> _TO BE DONE_
Please count how many lines of the records contain the word "Choose" with matching case, and reply with only that number.

[Entries on where items appear]
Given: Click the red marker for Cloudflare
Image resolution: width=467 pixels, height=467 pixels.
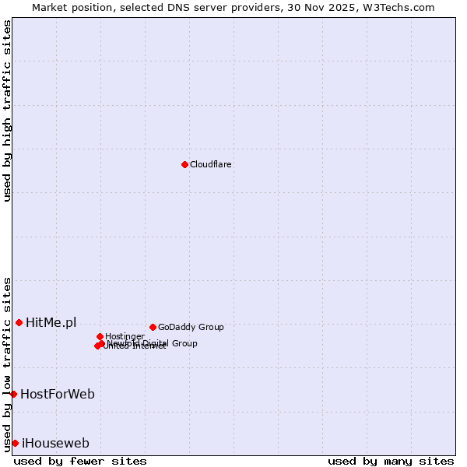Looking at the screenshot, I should [184, 164].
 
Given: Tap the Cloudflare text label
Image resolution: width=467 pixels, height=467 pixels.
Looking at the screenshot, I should [210, 164].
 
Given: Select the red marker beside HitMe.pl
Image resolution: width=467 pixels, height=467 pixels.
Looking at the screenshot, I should [19, 322].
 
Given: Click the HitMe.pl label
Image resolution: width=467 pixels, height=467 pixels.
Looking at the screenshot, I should [51, 322].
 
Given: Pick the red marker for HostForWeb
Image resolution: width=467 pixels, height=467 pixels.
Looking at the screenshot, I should [13, 394].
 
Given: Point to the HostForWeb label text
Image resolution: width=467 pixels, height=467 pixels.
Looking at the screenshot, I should [58, 394].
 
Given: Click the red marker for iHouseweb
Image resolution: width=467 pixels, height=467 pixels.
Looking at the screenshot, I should [15, 443].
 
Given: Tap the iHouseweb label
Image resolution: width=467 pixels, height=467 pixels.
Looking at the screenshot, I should [55, 444].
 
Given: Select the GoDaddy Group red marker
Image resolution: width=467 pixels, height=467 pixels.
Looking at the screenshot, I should [153, 327].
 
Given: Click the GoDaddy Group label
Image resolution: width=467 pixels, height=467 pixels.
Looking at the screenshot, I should [191, 327].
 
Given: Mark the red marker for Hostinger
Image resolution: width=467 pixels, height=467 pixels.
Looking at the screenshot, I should [100, 336].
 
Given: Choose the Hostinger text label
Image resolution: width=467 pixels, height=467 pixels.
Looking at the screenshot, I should [125, 336].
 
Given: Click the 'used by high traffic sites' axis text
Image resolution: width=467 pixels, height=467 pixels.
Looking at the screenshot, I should [7, 111].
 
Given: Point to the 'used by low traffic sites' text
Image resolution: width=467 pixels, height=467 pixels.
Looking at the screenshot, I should [7, 364].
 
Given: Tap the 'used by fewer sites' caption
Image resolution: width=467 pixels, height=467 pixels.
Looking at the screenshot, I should [80, 461].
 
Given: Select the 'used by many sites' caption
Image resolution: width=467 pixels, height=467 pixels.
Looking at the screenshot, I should [391, 461].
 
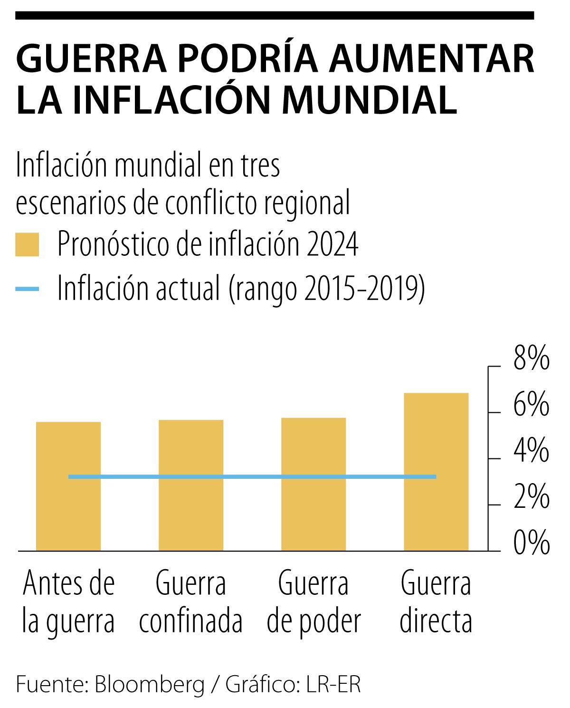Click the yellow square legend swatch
[x=27, y=245]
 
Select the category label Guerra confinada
[x=191, y=602]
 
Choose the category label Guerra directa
[x=436, y=602]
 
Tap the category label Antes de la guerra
[x=68, y=602]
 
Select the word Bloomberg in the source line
[x=150, y=685]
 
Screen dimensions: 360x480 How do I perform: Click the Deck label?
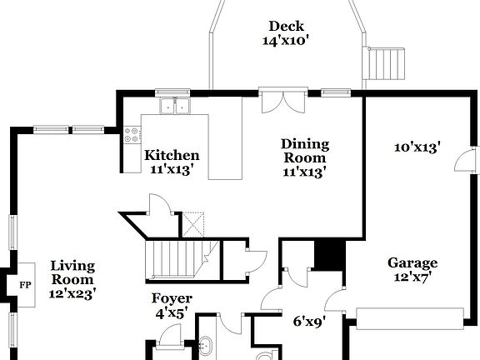point(285,26)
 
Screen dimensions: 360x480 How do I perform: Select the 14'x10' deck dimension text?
point(285,40)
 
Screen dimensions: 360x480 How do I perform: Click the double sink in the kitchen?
point(176,106)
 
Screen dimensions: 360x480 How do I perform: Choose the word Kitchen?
point(172,155)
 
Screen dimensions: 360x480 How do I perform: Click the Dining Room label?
point(304,151)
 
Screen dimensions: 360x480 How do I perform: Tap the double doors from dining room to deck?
point(276,101)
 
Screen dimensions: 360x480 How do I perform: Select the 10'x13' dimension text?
point(418,147)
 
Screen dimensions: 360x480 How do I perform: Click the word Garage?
point(412,263)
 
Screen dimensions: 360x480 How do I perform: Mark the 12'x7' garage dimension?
point(412,278)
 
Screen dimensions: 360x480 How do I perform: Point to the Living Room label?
point(72,272)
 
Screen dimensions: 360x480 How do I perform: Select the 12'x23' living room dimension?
point(72,292)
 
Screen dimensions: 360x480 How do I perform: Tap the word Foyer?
point(172,298)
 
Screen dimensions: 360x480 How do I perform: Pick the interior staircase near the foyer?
point(176,256)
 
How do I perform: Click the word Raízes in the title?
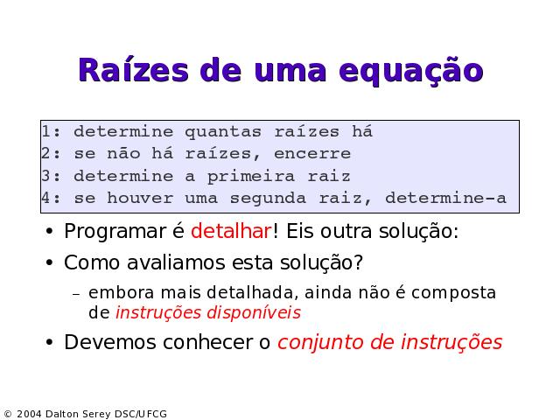tap(133, 70)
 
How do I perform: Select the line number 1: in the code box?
tap(52, 131)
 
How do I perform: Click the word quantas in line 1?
tap(223, 132)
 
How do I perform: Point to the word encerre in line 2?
tap(312, 154)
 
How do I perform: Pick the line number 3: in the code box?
tap(52, 176)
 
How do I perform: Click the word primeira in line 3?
tap(251, 177)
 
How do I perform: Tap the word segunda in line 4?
tap(268, 199)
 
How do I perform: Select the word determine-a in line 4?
tap(445, 198)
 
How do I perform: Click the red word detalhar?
tap(231, 231)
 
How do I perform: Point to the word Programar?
tap(116, 231)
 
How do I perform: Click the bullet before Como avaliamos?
tap(49, 262)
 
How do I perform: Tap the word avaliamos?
tap(176, 262)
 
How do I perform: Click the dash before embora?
tap(76, 294)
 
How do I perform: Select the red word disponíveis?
tap(254, 313)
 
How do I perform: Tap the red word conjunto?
tap(321, 343)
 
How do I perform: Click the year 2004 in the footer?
tap(29, 414)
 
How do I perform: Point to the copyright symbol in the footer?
tap(8, 414)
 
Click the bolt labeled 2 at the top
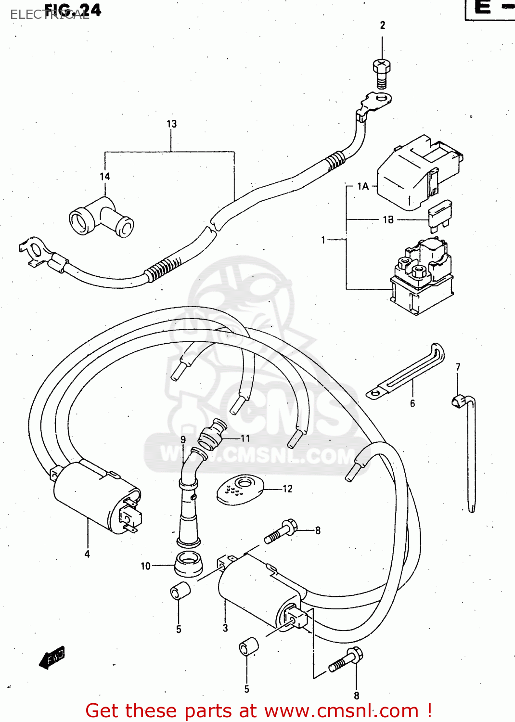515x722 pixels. pos(382,72)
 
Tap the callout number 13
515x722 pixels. pos(171,124)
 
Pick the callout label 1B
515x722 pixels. pos(388,219)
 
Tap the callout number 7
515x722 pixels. pos(458,367)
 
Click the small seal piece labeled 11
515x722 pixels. pos(213,433)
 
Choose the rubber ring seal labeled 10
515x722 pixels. pos(188,564)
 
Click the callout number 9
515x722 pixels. pos(183,439)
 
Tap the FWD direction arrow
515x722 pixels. pos(52,657)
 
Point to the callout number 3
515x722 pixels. pos(225,628)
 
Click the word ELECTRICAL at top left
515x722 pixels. pos(48,15)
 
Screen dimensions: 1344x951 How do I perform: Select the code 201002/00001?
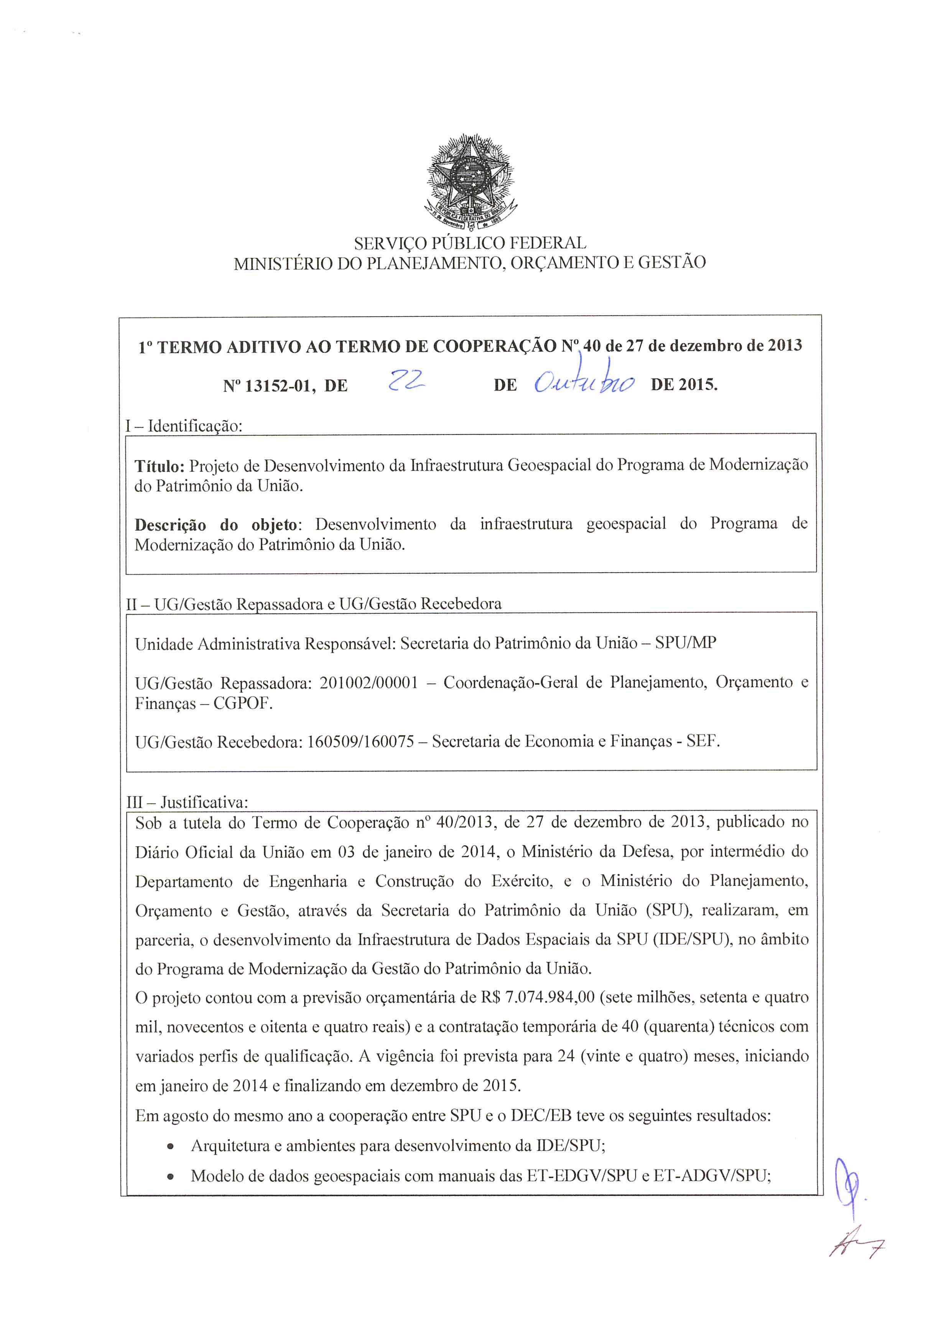pyautogui.click(x=369, y=683)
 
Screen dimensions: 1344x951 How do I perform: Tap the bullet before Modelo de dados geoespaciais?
pyautogui.click(x=170, y=1176)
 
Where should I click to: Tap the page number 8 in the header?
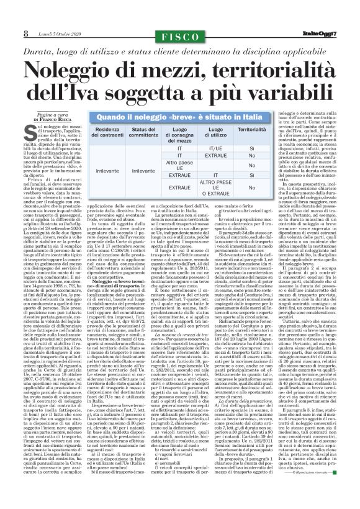coord(26,34)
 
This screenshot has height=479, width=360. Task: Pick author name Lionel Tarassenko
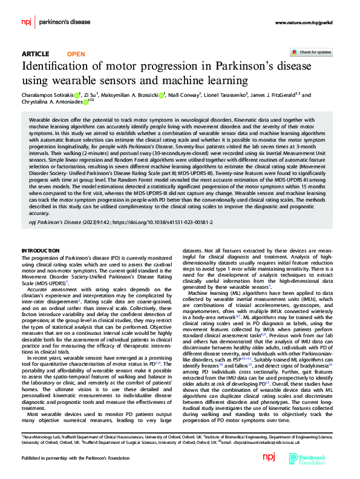click(247, 95)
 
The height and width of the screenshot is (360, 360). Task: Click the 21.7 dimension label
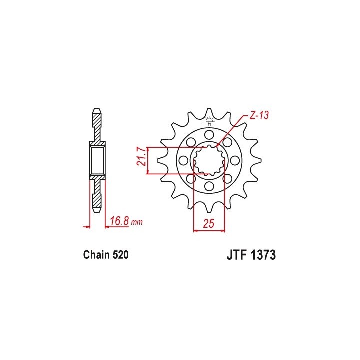point(142,157)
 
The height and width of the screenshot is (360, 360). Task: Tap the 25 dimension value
point(208,224)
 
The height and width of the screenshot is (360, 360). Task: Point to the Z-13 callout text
point(259,116)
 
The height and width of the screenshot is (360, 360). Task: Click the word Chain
point(96,255)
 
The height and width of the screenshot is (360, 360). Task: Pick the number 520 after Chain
point(120,255)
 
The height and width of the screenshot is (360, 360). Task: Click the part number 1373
point(264,255)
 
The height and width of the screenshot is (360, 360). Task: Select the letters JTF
point(238,255)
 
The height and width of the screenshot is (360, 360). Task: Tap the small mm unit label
point(137,222)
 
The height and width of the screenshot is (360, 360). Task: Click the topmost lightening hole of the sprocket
point(209,135)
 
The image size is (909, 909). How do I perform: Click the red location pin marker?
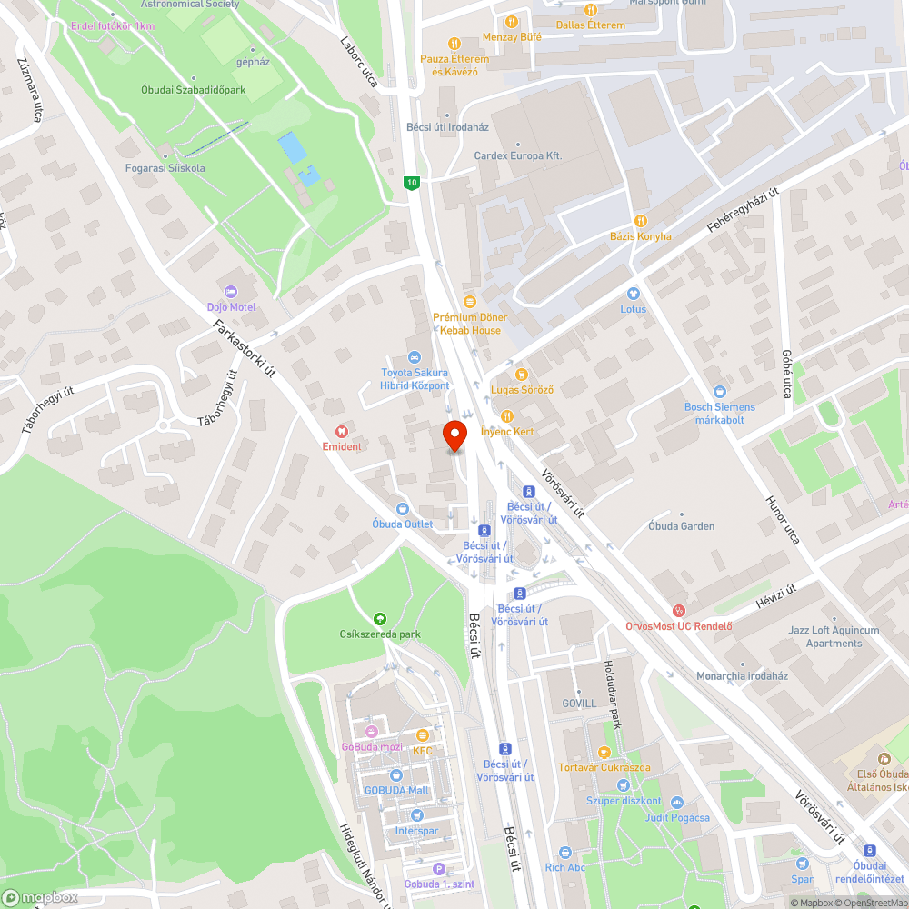[x=454, y=436]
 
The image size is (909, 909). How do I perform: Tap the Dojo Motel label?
[x=230, y=306]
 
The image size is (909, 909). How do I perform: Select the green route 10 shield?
[x=413, y=183]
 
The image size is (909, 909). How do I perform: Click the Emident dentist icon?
[x=342, y=432]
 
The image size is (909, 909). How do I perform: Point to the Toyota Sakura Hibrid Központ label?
[x=415, y=379]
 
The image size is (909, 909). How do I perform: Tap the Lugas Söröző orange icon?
[x=522, y=374]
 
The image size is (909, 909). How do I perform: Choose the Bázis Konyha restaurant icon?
[x=641, y=220]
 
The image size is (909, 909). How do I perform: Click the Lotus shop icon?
[x=634, y=294]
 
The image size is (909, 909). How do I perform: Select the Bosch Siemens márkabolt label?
[x=720, y=413]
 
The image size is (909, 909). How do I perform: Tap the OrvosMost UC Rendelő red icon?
[x=678, y=610]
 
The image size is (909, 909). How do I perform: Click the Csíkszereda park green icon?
[x=380, y=618]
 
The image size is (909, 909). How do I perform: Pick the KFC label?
[x=423, y=751]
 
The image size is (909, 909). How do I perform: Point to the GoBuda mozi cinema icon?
[x=371, y=732]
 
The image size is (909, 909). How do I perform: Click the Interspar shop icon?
[x=416, y=815]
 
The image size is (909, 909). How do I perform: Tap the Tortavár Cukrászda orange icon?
[x=604, y=753]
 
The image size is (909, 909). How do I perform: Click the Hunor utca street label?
[x=782, y=520]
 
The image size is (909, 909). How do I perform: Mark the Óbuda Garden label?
[x=681, y=526]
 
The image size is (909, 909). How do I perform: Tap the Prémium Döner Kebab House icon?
[x=470, y=301]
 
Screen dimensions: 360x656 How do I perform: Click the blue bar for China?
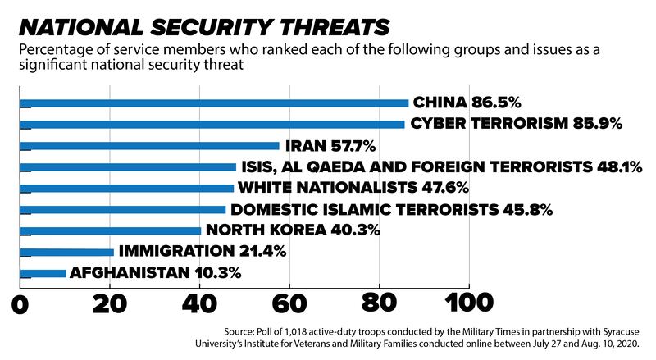click(x=213, y=103)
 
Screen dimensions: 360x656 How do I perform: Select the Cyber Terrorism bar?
click(x=212, y=125)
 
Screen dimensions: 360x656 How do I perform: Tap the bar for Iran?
click(x=148, y=146)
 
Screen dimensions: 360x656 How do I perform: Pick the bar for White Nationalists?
click(x=126, y=189)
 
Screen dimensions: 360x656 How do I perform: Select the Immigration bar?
click(x=66, y=253)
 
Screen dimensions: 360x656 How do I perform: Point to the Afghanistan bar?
click(x=42, y=274)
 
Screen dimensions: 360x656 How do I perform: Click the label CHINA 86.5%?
click(x=467, y=103)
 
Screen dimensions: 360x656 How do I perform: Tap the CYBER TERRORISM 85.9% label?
click(x=517, y=125)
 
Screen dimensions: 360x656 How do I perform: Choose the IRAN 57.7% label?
click(x=330, y=146)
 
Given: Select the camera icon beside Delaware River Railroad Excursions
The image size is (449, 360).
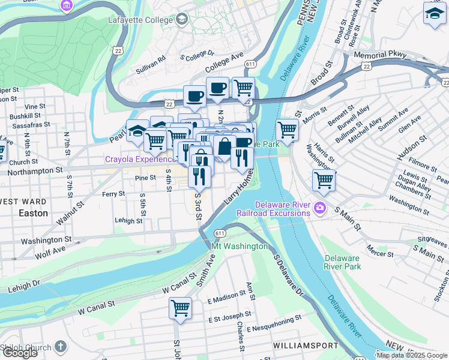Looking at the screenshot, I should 320,209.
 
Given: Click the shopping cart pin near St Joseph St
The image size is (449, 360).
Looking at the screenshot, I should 180,308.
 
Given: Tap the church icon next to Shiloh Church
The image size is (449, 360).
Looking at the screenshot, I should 60,346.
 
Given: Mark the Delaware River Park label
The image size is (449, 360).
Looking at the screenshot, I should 342,262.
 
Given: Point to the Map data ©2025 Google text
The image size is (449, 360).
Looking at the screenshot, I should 412,355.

> _REPLY TO THE TASK_
6